#### The exercise
Format each line of the listing below as a numbered list entry, omitting blank lines.

#### Data supplied
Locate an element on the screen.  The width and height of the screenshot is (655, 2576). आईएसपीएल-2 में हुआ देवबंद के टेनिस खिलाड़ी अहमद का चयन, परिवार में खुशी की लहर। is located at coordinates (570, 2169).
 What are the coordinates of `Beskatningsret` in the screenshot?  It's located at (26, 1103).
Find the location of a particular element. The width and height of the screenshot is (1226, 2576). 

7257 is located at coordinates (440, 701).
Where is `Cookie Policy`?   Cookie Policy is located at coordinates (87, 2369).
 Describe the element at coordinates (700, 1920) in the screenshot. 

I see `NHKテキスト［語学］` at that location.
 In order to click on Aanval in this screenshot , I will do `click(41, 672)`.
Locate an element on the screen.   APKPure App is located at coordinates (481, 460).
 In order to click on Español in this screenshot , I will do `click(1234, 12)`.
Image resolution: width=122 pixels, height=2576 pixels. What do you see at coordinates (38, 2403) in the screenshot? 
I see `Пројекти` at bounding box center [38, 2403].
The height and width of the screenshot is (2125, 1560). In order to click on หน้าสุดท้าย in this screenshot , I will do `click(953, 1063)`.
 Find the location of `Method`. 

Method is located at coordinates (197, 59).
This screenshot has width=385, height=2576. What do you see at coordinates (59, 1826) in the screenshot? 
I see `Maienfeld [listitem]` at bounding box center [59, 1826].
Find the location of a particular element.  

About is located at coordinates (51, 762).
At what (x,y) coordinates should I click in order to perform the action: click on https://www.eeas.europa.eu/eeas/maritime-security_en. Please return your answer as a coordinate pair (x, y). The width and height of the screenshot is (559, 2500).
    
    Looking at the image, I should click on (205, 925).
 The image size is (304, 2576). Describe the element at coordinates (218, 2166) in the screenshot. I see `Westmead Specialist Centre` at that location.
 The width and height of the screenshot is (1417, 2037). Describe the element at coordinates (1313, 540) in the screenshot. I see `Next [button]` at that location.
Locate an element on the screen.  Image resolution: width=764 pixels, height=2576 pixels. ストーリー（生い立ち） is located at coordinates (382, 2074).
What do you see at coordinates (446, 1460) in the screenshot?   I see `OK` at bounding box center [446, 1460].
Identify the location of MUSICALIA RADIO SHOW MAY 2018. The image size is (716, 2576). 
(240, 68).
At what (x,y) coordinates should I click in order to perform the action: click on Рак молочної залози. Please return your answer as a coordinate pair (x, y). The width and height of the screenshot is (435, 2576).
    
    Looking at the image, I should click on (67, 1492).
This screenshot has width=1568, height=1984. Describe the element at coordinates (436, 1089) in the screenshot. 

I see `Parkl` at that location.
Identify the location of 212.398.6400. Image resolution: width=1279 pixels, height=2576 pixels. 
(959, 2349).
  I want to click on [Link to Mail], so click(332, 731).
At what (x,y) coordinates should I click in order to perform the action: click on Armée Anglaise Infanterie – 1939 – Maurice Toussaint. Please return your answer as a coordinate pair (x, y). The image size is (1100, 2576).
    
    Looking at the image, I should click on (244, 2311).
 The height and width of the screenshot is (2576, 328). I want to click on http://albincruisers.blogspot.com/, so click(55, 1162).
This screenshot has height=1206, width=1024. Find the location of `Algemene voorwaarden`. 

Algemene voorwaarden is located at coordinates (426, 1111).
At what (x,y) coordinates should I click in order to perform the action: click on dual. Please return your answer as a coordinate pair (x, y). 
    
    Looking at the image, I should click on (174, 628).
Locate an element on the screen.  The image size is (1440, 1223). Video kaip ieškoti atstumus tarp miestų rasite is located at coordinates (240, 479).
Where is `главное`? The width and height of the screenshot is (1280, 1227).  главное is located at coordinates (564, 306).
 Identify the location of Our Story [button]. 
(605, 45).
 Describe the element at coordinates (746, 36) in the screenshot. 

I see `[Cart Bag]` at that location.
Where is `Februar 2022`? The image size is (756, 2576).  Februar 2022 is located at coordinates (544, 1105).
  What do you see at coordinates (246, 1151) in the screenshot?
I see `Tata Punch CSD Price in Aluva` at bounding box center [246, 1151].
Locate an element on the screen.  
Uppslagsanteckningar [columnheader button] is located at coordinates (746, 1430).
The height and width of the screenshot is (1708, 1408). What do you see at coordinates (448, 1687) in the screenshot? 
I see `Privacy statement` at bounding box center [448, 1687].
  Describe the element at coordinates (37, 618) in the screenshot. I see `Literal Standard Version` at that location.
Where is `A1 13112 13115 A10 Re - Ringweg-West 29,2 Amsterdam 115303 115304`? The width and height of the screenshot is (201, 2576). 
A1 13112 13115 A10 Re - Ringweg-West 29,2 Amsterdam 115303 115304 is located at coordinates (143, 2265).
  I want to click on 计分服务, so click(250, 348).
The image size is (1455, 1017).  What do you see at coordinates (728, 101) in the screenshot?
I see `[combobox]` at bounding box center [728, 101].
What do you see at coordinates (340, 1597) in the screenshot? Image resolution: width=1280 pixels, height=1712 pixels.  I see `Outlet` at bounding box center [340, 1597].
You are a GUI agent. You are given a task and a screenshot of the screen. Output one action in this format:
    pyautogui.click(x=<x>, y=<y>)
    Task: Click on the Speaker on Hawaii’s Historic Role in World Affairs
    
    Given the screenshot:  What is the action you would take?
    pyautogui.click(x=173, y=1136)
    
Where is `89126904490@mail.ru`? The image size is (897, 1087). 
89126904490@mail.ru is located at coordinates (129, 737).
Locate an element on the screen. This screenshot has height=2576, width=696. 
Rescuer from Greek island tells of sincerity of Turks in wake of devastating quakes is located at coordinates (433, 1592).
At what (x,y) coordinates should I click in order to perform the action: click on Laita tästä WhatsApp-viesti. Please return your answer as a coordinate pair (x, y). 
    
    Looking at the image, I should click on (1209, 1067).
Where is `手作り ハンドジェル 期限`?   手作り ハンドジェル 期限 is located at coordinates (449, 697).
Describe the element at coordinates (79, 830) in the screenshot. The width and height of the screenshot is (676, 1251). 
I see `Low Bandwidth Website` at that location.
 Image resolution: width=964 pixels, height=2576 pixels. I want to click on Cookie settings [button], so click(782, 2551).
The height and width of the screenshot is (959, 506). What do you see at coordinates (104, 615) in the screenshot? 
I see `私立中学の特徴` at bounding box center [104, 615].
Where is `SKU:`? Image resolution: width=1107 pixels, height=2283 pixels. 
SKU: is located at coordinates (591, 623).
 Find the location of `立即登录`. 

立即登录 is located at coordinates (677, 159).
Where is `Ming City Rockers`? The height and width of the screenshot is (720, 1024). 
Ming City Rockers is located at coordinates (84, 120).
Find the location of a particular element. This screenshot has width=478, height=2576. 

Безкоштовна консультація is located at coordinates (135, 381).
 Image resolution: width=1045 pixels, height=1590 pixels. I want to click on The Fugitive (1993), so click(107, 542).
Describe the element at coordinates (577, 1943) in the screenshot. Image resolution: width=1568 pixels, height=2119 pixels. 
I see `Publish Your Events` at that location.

#### Task answer
1. Locate an element on the screen.  The width and height of the screenshot is (655, 2576). आईएसपीएल-2 में हुआ देवबंद के टेनिस खिलाड़ी अहमद का चयन, परिवार में खुशी की लहर। is located at coordinates (570, 2169).
2.  What are the coordinates of `Beskatningsret` in the screenshot?  It's located at (26, 1103).
3. Find the location of a particular element. The width and height of the screenshot is (1226, 2576). 
4. 7257 is located at coordinates (440, 701).
5. Where is `Cookie Policy`?   Cookie Policy is located at coordinates (87, 2369).
6.  Describe the element at coordinates (700, 1920) in the screenshot. 
7. I see `NHKテキスト［語学］` at that location.
8.  In order to click on Aanval in this screenshot , I will do `click(41, 672)`.
9. Locate an element on the screen.   APKPure App is located at coordinates (481, 460).
10.  In order to click on Español in this screenshot , I will do `click(1234, 12)`.
11. Image resolution: width=122 pixels, height=2576 pixels. What do you see at coordinates (38, 2403) in the screenshot? 
12. I see `Пројекти` at bounding box center [38, 2403].
13. The height and width of the screenshot is (2125, 1560). In order to click on หน้าสุดท้าย in this screenshot , I will do `click(953, 1063)`.
14.  Find the location of `Method`. 
15. Method is located at coordinates (197, 59).
16. This screenshot has width=385, height=2576. What do you see at coordinates (59, 1826) in the screenshot? 
17. I see `Maienfeld [listitem]` at bounding box center [59, 1826].
18. Find the location of a particular element.  
19. About is located at coordinates (51, 762).
20. At what (x,y) coordinates should I click in order to perform the action: click on https://www.eeas.europa.eu/eeas/maritime-security_en. Please return your answer as a coordinate pair (x, y). The width and height of the screenshot is (559, 2500).
21.     Looking at the image, I should click on (205, 925).
22.  The image size is (304, 2576). Describe the element at coordinates (218, 2166) in the screenshot. I see `Westmead Specialist Centre` at that location.
23.  The width and height of the screenshot is (1417, 2037). Describe the element at coordinates (1313, 540) in the screenshot. I see `Next [button]` at that location.
24. Locate an element on the screen.  Image resolution: width=764 pixels, height=2576 pixels. ストーリー（生い立ち） is located at coordinates (382, 2074).
25. What do you see at coordinates (446, 1460) in the screenshot?   I see `OK` at bounding box center [446, 1460].
26. Identify the location of MUSICALIA RADIO SHOW MAY 2018. The image size is (716, 2576). 
27. (240, 68).
28. At what (x,y) coordinates should I click in order to perform the action: click on Рак молочної залози. Please return your answer as a coordinate pair (x, y). The width and height of the screenshot is (435, 2576).
29.     Looking at the image, I should click on (67, 1492).
30. This screenshot has width=1568, height=1984. Describe the element at coordinates (436, 1089) in the screenshot. 
31. I see `Parkl` at that location.
32. Identify the location of 212.398.6400. Image resolution: width=1279 pixels, height=2576 pixels. 
33. (959, 2349).
34.   I want to click on [Link to Mail], so click(332, 731).
35. At what (x,y) coordinates should I click in order to perform the action: click on Armée Anglaise Infanterie – 1939 – Maurice Toussaint. Please return your answer as a coordinate pair (x, y). The image size is (1100, 2576).
36.     Looking at the image, I should click on (244, 2311).
37.  The height and width of the screenshot is (2576, 328). I want to click on http://albincruisers.blogspot.com/, so click(55, 1162).
38. This screenshot has height=1206, width=1024. Find the location of `Algemene voorwaarden`. 
39. Algemene voorwaarden is located at coordinates (426, 1111).
40. At what (x,y) coordinates should I click in order to perform the action: click on dual. Please return your answer as a coordinate pair (x, y). 
41.     Looking at the image, I should click on (174, 628).
42. Locate an element on the screen.  The image size is (1440, 1223). Video kaip ieškoti atstumus tarp miestų rasite is located at coordinates (240, 479).
43. Where is `главное`? The width and height of the screenshot is (1280, 1227).  главное is located at coordinates (564, 306).
44.  Identify the location of Our Story [button]. 
45. (605, 45).
46.  Describe the element at coordinates (746, 36) in the screenshot. 
47. I see `[Cart Bag]` at that location.
48. Where is `Februar 2022`? The image size is (756, 2576).  Februar 2022 is located at coordinates (544, 1105).
49.   What do you see at coordinates (246, 1151) in the screenshot?
50. I see `Tata Punch CSD Price in Aluva` at bounding box center [246, 1151].
51. Locate an element on the screen.  
52. Uppslagsanteckningar [columnheader button] is located at coordinates (746, 1430).
53. The height and width of the screenshot is (1708, 1408). What do you see at coordinates (448, 1687) in the screenshot? 
54. I see `Privacy statement` at bounding box center [448, 1687].
55.   Describe the element at coordinates (37, 618) in the screenshot. I see `Literal Standard Version` at that location.
56. Where is `A1 13112 13115 A10 Re - Ringweg-West 29,2 Amsterdam 115303 115304`? The width and height of the screenshot is (201, 2576). 
57. A1 13112 13115 A10 Re - Ringweg-West 29,2 Amsterdam 115303 115304 is located at coordinates (143, 2265).
58.   I want to click on 计分服务, so click(250, 348).
59. The image size is (1455, 1017).  What do you see at coordinates (728, 101) in the screenshot?
60. I see `[combobox]` at bounding box center [728, 101].
61. What do you see at coordinates (340, 1597) in the screenshot? Image resolution: width=1280 pixels, height=1712 pixels.  I see `Outlet` at bounding box center [340, 1597].
62. You are a GUI agent. You are given a task and a screenshot of the screen. Output one action in this format:
63.     pyautogui.click(x=<x>, y=<y>)
64.     Task: Click on the Speaker on Hawaii’s Historic Role in World Affairs
65.     Given the screenshot:  What is the action you would take?
66.     pyautogui.click(x=173, y=1136)
67. Where is `89126904490@mail.ru`? The image size is (897, 1087). 
68. 89126904490@mail.ru is located at coordinates (129, 737).
69. Locate an element on the screen. This screenshot has height=2576, width=696. 
70. Rescuer from Greek island tells of sincerity of Turks in wake of devastating quakes is located at coordinates (433, 1592).
71. At what (x,y) coordinates should I click in order to perform the action: click on Laita tästä WhatsApp-viesti. Please return your answer as a coordinate pair (x, y). 
72.     Looking at the image, I should click on (1209, 1067).
73. Where is `手作り ハンドジェル 期限`?   手作り ハンドジェル 期限 is located at coordinates (449, 697).
74. Describe the element at coordinates (79, 830) in the screenshot. The width and height of the screenshot is (676, 1251). 
75. I see `Low Bandwidth Website` at that location.
76.  Image resolution: width=964 pixels, height=2576 pixels. I want to click on Cookie settings [button], so click(782, 2551).
77. The height and width of the screenshot is (959, 506). What do you see at coordinates (104, 615) in the screenshot? 
78. I see `私立中学の特徴` at bounding box center [104, 615].
79. Where is `SKU:`? Image resolution: width=1107 pixels, height=2283 pixels. 
80. SKU: is located at coordinates (591, 623).
81.  Find the location of `立即登录`. 
82. 立即登录 is located at coordinates (677, 159).
83. Where is `Ming City Rockers`? The height and width of the screenshot is (720, 1024). 
84. Ming City Rockers is located at coordinates (84, 120).
85. Find the location of a particular element. This screenshot has width=478, height=2576. 
86. Безкоштовна консультація is located at coordinates (135, 381).
87.  Image resolution: width=1045 pixels, height=1590 pixels. I want to click on The Fugitive (1993), so click(107, 542).
88. Describe the element at coordinates (577, 1943) in the screenshot. Image resolution: width=1568 pixels, height=2119 pixels. 
89. I see `Publish Your Events` at that location.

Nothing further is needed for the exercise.